O FMI completou ontem a terceira revisão do acordo firmado com a Argentina, o que significa a liberação de um novo desembolso, de US$ 1,2 bilhão, para o país. A parcela estava barrada devido ao fato de a Argentina não ter cumprido as metas acertadas com o Fundo para o déficit fiscal no primeiro trimestre. O total do pacote de ajuda é de US$ 13,4 bilhões. A nova Carta de Intenções prevê que o crescimento do país, este ano, ficará entre 2% e 2,5% (a anterior previa crescimento em torno dos 2,5%). Em 2001, o déficit fiscal não deverá ultrapassar US$ 6,5 bilhões.
A aprovação do novo programa econômico coincidiu com a apresentação formal à SEC, comissão de valores mobiliários americana, da intenção argentina de trocar títulos de sua dívida externa, de mais de US$ 20 bilhões, por outros com vencimento em prazo maior, como forma de alongar o perfil de sua dívida.
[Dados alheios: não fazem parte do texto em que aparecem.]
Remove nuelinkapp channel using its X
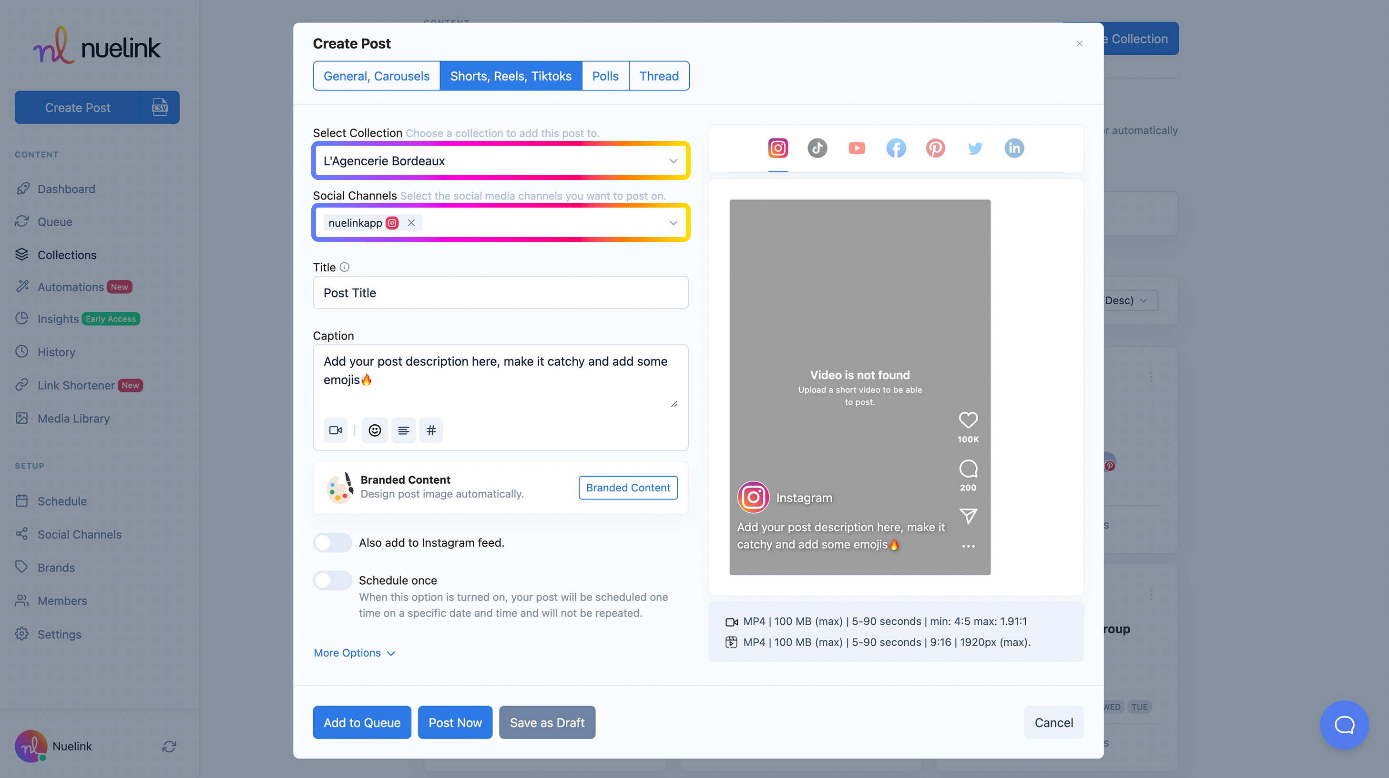 coord(411,223)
Os documentos não especificam taxas de juros nem outros detalhes, indicando que os prazos de vencimento dos títulos serão definidos no momento da venda.
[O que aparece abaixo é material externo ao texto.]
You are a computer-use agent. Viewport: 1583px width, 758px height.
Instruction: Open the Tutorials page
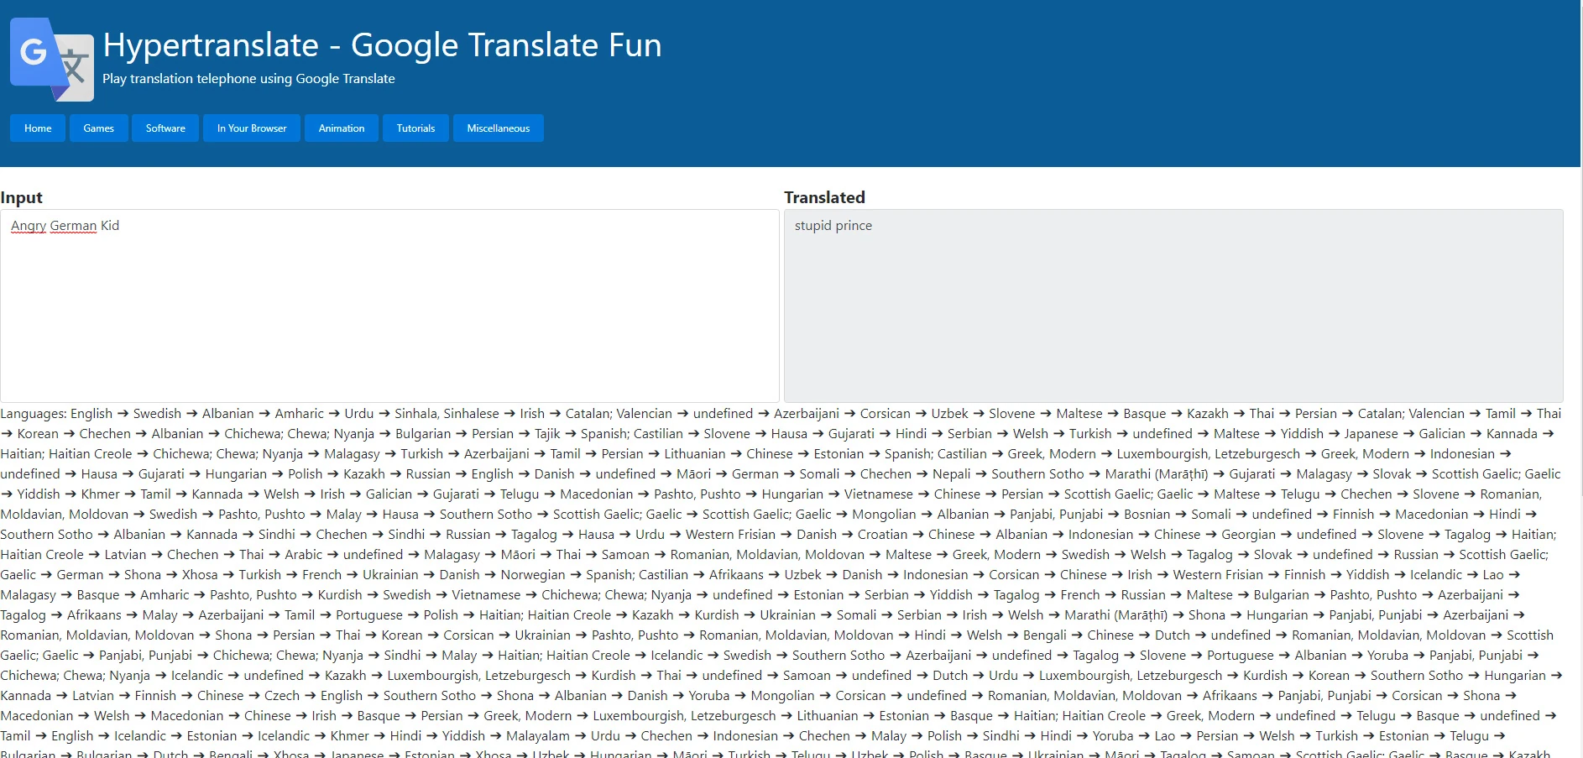(x=415, y=128)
Críticas ‘‘A falta de apoio político aumenta os riscos econômicos da Argentina.’’ Com estas palavras um documento confidencial do Fundo Monetário Internacional (FMI), aprovado pelo diretor do Departamento do Hemisfério Ocidental, Claudio Loser, e revelado nesse fim de semana pelo jornal portenho Clarín, critica o governo argentino e o acusa de ter ‘‘subestimado a importância da execução firme de suas políticas’’.
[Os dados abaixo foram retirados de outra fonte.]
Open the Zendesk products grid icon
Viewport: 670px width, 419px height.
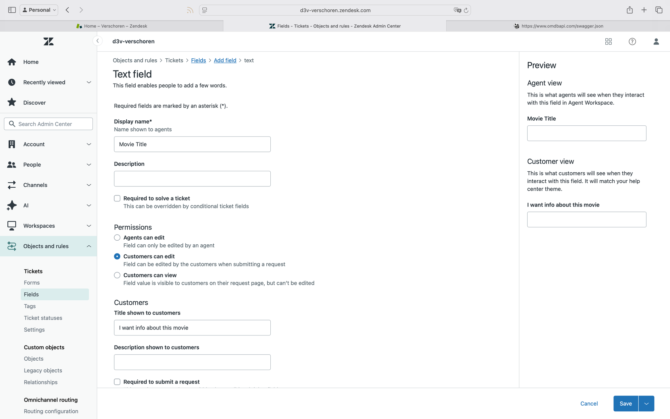point(608,42)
O documento também critica o governo por ter decidido alterar a conversibilidade econômica, que estabeleceu a paridade um a um entre o dólar e o peso, com a inclusão do euro em um futuro ainda não definido. ‘‘Isso pode ter méritos a longo prazo, mas o lançamento dessa proposta neste momento de grandes incertezas ressuscitou a preocupação que estava adormecida sobre a taxa de câmbio e acabou agindo contra o objetivo de estimular a confiança na economia’’, sustenta o relatório. O documento do FMI também define a luta do governo contra a evasão fiscal como ‘‘fraca’’.
Além disso, os técnicos recomendam à diretoria que apóie o governo do presidente Fernando de la Rúa, ‘‘tendo em vista a importância da estabilidade da Argentina para a região e para os mercados emergentes em geral’’.